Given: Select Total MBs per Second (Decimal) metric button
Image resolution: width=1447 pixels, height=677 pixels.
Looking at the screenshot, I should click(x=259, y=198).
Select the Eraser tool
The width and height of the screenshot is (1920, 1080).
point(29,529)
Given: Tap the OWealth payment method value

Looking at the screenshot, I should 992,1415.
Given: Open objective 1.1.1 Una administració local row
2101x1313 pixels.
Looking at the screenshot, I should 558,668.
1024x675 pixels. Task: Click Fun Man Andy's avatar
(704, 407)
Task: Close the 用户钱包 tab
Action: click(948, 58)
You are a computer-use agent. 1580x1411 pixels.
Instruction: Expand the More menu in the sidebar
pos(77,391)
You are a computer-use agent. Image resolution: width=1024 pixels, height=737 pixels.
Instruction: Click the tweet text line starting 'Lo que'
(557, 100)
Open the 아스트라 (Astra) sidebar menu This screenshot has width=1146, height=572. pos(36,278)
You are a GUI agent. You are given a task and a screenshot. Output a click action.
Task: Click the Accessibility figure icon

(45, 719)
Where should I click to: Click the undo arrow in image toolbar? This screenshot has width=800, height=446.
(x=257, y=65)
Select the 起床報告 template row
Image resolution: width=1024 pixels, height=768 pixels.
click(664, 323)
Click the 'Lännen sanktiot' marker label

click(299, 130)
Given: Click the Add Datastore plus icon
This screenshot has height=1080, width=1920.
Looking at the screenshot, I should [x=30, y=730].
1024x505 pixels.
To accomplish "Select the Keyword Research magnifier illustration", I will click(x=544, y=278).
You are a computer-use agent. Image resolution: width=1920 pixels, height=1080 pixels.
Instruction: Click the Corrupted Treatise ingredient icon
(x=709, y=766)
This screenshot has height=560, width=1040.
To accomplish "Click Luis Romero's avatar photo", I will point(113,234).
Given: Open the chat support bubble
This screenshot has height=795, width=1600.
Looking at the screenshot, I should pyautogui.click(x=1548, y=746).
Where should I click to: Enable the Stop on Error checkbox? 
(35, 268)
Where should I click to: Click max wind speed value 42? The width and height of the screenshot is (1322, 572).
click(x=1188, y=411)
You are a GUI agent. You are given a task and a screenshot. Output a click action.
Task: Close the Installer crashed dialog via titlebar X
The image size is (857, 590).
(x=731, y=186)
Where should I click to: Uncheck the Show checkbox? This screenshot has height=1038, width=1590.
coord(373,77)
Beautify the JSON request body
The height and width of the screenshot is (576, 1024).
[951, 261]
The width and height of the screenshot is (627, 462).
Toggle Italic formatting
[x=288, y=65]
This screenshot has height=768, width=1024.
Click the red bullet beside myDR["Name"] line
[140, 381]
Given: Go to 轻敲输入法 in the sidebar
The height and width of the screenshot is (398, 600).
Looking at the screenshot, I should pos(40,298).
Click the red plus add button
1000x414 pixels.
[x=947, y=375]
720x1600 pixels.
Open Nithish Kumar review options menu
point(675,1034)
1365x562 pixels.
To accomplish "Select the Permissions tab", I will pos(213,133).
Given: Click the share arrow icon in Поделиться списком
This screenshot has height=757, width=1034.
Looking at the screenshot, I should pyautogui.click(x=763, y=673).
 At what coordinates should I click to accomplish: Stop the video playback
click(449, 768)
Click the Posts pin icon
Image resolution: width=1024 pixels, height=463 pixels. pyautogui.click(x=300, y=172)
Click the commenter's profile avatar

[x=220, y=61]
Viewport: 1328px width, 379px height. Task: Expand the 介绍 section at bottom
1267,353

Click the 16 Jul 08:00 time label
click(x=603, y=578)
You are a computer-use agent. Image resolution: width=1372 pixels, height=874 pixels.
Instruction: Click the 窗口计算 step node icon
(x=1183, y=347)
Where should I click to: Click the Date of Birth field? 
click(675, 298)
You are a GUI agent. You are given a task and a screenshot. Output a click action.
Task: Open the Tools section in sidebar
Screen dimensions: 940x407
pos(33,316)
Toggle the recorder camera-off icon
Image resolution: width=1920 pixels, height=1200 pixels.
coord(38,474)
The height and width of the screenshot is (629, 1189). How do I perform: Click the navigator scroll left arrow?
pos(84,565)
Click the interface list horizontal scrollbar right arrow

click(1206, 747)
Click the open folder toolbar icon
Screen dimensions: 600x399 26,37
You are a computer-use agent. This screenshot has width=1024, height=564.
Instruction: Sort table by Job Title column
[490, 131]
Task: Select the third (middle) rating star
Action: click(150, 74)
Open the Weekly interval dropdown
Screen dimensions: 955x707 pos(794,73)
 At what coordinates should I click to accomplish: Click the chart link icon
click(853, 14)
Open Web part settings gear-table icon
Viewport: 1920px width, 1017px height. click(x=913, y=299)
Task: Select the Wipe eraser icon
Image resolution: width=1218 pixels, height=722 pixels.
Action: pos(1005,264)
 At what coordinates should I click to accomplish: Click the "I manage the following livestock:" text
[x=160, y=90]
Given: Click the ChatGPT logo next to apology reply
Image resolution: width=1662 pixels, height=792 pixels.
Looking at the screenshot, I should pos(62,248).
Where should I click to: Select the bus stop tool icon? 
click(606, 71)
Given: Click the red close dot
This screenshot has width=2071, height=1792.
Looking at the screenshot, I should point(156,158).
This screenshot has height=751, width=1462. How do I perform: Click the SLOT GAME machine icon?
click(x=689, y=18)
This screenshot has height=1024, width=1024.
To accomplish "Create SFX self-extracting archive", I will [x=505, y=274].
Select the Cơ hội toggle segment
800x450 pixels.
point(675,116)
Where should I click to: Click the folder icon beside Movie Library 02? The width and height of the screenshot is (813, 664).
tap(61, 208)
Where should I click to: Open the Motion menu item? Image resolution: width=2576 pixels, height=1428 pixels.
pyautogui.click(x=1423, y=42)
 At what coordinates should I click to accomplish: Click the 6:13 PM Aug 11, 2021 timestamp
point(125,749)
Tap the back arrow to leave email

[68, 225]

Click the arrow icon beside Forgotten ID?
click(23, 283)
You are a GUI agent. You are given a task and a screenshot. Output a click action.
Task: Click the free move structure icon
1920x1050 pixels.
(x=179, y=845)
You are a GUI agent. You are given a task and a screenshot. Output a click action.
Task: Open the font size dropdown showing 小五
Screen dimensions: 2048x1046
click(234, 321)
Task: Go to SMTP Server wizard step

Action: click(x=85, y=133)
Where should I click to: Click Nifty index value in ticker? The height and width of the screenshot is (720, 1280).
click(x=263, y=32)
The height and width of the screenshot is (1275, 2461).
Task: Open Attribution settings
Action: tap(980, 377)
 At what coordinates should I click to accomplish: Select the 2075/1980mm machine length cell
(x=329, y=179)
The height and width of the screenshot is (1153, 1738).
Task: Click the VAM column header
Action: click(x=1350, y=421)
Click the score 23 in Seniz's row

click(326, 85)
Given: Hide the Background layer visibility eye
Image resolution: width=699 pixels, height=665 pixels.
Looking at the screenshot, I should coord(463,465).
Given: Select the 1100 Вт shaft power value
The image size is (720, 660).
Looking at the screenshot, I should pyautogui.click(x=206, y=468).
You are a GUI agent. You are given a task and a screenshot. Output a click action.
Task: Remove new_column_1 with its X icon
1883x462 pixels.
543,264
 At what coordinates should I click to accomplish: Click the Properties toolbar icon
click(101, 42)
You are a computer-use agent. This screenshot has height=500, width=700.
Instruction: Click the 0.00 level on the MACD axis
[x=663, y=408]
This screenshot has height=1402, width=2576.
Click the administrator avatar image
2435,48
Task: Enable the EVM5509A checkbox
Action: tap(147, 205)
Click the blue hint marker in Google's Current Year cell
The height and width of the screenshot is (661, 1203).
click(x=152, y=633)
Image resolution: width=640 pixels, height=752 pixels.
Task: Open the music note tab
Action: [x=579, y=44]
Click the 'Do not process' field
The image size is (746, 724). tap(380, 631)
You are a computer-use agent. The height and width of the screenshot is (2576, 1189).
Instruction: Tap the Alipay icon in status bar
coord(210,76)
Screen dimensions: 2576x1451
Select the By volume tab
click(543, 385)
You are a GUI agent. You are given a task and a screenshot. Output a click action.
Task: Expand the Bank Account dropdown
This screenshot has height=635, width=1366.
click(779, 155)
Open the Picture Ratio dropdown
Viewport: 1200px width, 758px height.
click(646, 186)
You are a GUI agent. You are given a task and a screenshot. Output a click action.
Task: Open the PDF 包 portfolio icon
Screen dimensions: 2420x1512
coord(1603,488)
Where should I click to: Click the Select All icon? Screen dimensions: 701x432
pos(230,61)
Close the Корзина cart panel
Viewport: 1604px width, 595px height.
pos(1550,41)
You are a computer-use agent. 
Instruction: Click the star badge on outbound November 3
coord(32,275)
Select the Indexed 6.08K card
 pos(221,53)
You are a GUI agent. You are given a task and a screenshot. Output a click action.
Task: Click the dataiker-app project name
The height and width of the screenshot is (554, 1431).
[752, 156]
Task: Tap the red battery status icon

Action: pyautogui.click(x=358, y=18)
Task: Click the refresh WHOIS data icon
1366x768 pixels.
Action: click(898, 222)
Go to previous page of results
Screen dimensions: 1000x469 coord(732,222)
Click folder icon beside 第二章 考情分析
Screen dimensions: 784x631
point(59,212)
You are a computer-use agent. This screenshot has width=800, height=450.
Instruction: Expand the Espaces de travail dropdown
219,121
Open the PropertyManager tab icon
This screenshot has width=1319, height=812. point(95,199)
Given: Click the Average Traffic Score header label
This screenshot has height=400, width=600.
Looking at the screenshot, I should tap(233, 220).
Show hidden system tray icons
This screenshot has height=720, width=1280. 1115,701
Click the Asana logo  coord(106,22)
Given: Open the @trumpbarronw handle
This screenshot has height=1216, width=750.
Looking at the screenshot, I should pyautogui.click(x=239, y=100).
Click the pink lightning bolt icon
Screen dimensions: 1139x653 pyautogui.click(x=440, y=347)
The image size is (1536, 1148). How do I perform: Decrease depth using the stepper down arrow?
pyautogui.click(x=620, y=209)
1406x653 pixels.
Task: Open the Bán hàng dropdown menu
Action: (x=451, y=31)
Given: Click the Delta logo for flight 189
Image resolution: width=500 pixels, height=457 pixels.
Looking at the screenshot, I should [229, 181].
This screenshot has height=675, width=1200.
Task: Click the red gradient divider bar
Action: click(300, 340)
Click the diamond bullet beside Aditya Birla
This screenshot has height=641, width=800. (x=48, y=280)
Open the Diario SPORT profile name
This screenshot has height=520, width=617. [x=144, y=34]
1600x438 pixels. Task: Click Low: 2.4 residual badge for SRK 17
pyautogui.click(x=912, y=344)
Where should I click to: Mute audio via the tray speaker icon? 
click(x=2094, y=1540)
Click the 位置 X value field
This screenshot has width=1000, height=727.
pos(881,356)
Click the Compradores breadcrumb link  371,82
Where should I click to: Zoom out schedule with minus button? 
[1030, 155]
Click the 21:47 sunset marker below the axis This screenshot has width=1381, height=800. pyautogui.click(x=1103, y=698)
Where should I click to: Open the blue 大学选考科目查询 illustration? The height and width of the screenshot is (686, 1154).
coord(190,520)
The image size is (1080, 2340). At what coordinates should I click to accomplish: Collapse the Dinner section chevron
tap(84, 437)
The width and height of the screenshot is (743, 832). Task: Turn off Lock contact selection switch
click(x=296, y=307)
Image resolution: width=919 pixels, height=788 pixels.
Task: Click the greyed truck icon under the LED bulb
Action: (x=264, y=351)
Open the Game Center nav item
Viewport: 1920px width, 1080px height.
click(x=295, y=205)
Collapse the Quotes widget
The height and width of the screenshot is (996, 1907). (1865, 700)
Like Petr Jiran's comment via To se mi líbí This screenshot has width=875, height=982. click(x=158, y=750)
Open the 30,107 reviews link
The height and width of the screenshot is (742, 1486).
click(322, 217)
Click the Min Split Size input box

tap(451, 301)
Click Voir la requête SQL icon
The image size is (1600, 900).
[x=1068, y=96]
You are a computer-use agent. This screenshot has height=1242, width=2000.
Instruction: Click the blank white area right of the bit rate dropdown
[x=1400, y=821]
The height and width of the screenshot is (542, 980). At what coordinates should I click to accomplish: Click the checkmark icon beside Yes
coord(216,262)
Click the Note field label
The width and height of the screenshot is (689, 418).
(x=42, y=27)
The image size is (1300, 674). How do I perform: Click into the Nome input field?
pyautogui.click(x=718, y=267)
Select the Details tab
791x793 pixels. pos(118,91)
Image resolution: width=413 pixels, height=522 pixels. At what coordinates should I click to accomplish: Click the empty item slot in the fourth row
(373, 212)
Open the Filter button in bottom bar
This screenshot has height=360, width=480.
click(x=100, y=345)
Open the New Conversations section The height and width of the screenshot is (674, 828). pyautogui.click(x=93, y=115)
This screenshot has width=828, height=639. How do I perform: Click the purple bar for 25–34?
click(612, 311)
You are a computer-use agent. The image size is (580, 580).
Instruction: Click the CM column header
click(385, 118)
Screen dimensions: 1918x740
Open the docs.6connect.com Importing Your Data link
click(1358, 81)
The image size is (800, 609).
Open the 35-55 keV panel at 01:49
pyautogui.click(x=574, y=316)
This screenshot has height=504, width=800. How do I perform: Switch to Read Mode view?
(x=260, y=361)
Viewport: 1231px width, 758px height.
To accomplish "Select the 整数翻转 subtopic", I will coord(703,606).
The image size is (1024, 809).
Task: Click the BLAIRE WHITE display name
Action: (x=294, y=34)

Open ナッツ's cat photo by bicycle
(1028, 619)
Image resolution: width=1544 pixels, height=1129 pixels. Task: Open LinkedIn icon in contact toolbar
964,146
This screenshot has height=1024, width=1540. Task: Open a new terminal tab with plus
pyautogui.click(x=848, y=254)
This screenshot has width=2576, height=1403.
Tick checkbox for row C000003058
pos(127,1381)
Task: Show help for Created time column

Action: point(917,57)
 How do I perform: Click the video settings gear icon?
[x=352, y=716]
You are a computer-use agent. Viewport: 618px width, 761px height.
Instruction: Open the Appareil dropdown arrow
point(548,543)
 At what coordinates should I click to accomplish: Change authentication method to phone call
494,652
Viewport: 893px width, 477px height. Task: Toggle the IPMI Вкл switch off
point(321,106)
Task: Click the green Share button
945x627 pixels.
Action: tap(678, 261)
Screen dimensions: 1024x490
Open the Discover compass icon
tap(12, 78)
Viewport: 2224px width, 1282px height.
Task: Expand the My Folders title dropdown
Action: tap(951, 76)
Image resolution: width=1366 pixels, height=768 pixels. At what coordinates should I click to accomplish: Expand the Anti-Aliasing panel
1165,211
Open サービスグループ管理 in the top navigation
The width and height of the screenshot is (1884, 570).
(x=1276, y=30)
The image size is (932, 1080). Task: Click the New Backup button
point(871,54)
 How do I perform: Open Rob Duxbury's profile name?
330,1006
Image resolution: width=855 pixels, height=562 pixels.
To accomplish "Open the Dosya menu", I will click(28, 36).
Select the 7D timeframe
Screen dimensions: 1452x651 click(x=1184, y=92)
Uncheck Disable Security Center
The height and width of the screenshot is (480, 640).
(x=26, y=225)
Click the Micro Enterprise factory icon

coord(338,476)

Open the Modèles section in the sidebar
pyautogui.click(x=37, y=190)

++++++++++++++++++++

(What you will do):
Take the part of the records that opens with the line containing "Click the commenter's profile avatar" and closes with the line containing "coord(38,474)". Change "Date of Birth" to "Birth Date", then write out only those lines, leaving everything else the same.

(Result of the exercise):
Click the commenter's profile avatar

[x=220, y=61]
Viewport: 1328px width, 379px height. Task: Expand the 介绍 section at bottom
1267,353

Click the 16 Jul 08:00 time label
click(x=603, y=578)
You are a computer-use agent. Image resolution: width=1372 pixels, height=874 pixels.
Instruction: Click the 窗口计算 step node icon
(x=1183, y=347)
Where should I click to: Click the Birth Date field? 
click(675, 298)
You are a GUI agent. You are given a task and a screenshot. Output a click action.
Task: Open the Tools section in sidebar
Screen dimensions: 940x407
pos(33,316)
Toggle the recorder camera-off icon
Image resolution: width=1920 pixels, height=1200 pixels.
coord(38,474)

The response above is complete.